En el año 1999 volví, pues, a la vida privada. No se puede decir con toda propiedad que me retirase de la política, porque esa es una vocación de muchos años de la que uno no puede desprenderse nunca del todo. Hace mucho tiempo que me retiré de la Fundación Humanismo y Democracia, que ha seguido existiendo todo este tiempo tras la extinción de UCD. Entre otras cosas, allí estaba el archivo de aquel legendario partido de la Transición. No sé si seguirá allí, porque hace tiempo que la edad me aconsejó dejar paso libre a otros para que llevaran los asuntos de esa entidad.
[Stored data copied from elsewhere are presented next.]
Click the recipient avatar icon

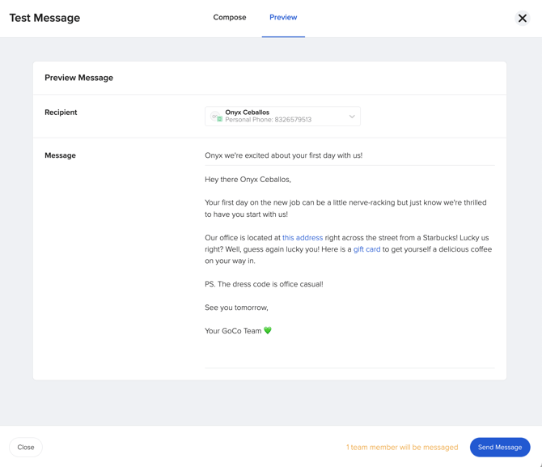pyautogui.click(x=217, y=117)
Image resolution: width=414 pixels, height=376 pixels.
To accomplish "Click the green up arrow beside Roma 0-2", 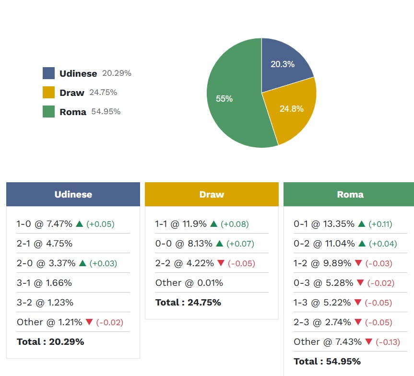I will point(362,244).
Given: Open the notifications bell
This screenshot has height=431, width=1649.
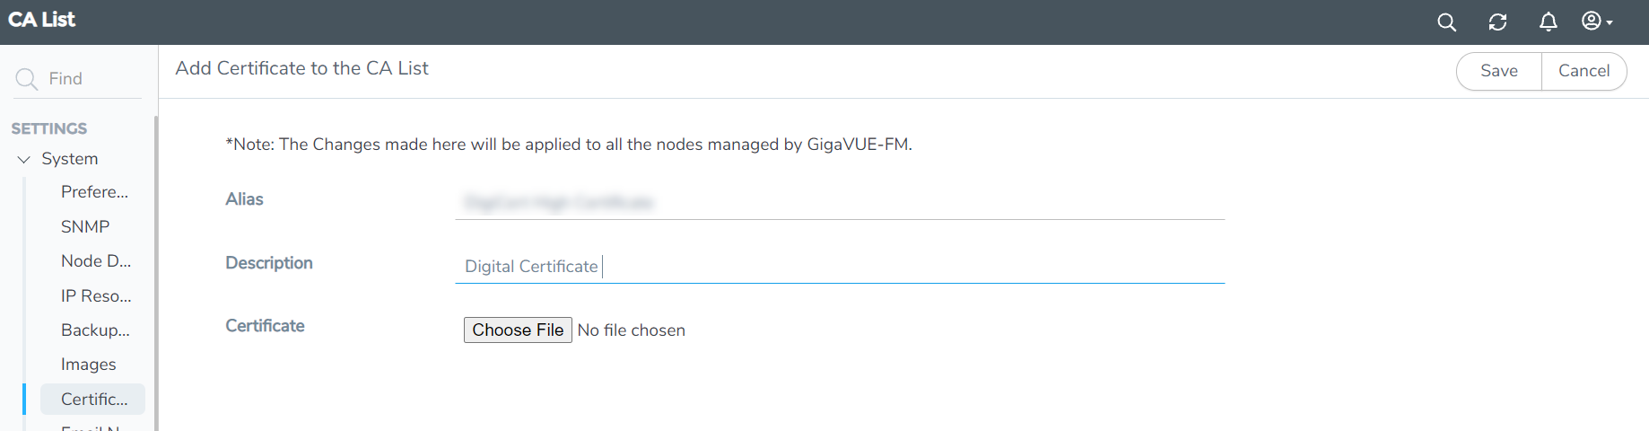Looking at the screenshot, I should point(1548,22).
Carlos Sánchez Reyes, presidente de la Organización de Consumidores y Usuarios (OCU), me invitó a formar parte del patronato de esa entidad. A su modo de ver, podía serles de gran ayuda en su labor de defensa de los consumidores. Me pareció una propuesta interesante, pues me permitiría ayudar a la sociedad española en la medida de mis posibilidades, de modo que la acepté gustoso. Una vez más seguí los pasos de Joaquín Ruiz Giménez, que también había colaborado con la institución.
Permanecí en el patronato de la OCU desde 2000 hasta 2012 y durante todo ese tiempo seguí las actividades de la organización a la manera en que puede hacerse desde un patronato, es decir, tomando parte en las reuniones a las que nos convocaba Carlos Sánchez Reyes y con un contacto fluido con el director, José María Múgica, que es quien lleva el día a día de la OCU. En el patronato examinamos los problemas más graves que llegaban a la organización.
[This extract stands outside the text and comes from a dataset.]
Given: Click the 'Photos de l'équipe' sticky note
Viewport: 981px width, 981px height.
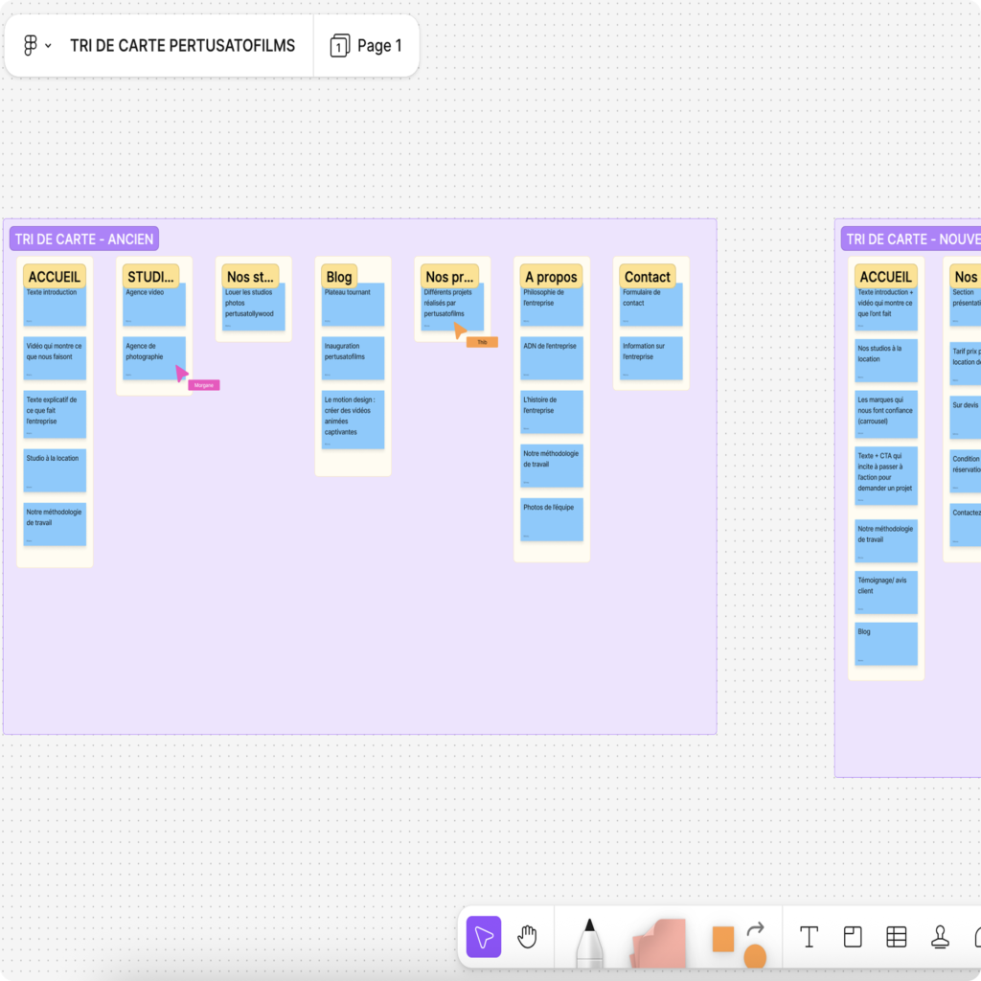Looking at the screenshot, I should coord(553,518).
Además del afán de servicio público, también me decidió a colaborar con esa organización algo para mí importante: la OCU siempre tuvo un carácter europeísta nato. De hecho, nació de la iniciativa de un grupo de consumidores reunidos en Bruselas. Por eso trabaja en íntima relación con las entidades del mismo tipo de la Unión Europea. Esta tarea me permitió seguir activo en años que ya eran de apacible y progresiva retirada y además me enriqueció al permitirme conocer los problemas concretos del consumidor y la mejor manera de intentar resolverlos.
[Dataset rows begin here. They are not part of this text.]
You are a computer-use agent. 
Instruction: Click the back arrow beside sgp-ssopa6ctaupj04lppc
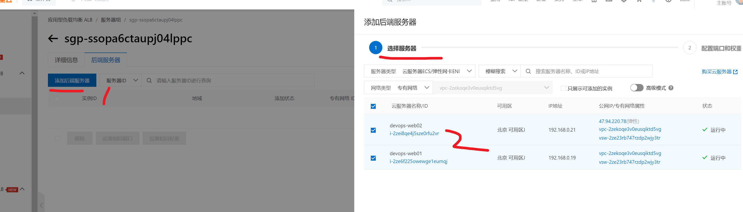click(53, 38)
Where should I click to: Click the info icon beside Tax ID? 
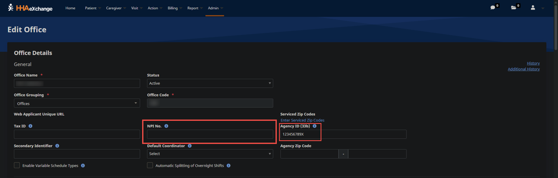pos(31,126)
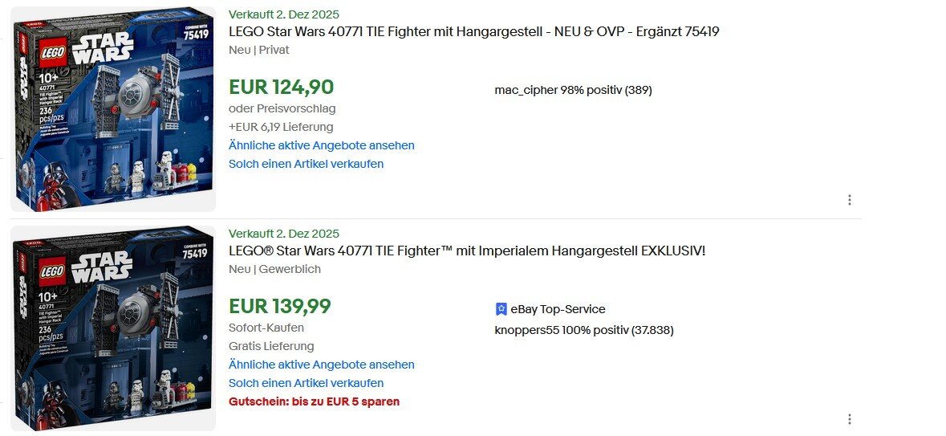Click "Solch einen Artikel verkaufen" under the first listing
This screenshot has width=946, height=436.
[x=306, y=164]
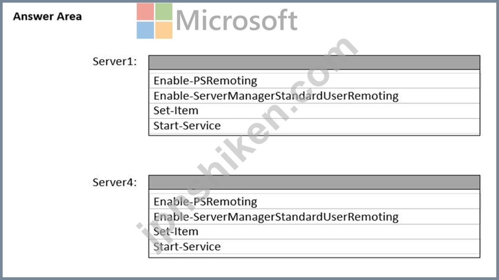The image size is (499, 280).
Task: Click the Microsoft wordmark text
Action: click(x=237, y=21)
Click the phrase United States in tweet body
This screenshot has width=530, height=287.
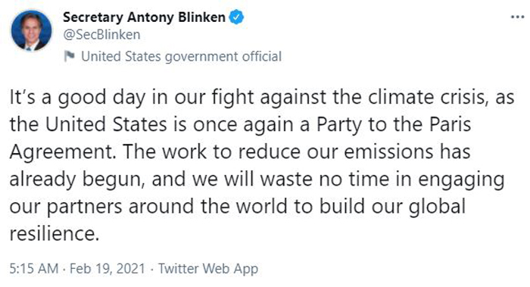tap(106, 124)
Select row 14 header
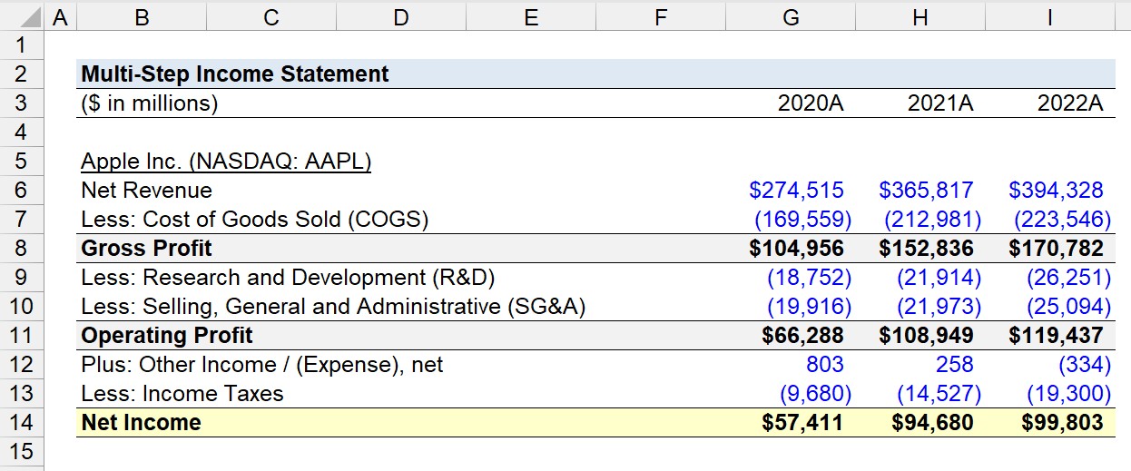 pyautogui.click(x=21, y=422)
Cuando las dificultades físicas, sobre todo las de la vista, se agudizaron, le pedí a Carlos que me liberase del compromiso, pues ya me resultaba fatigosa la participación constante en el patronato. Como es natural, me ofrecí a ayudarles desde fuera en cuanto me resultara posible. Me dieron un cariñoso homenaje y me dedicaron una placa conmemorativa del tiempo en que colaboré con ellos. Con aquel acto concluyó mi relación directa con la OCU, pero aún hoy mantengo cierto contacto y sigo atentamente sus vicisitudes, además de leer con atención su revista, siempre muy interesante.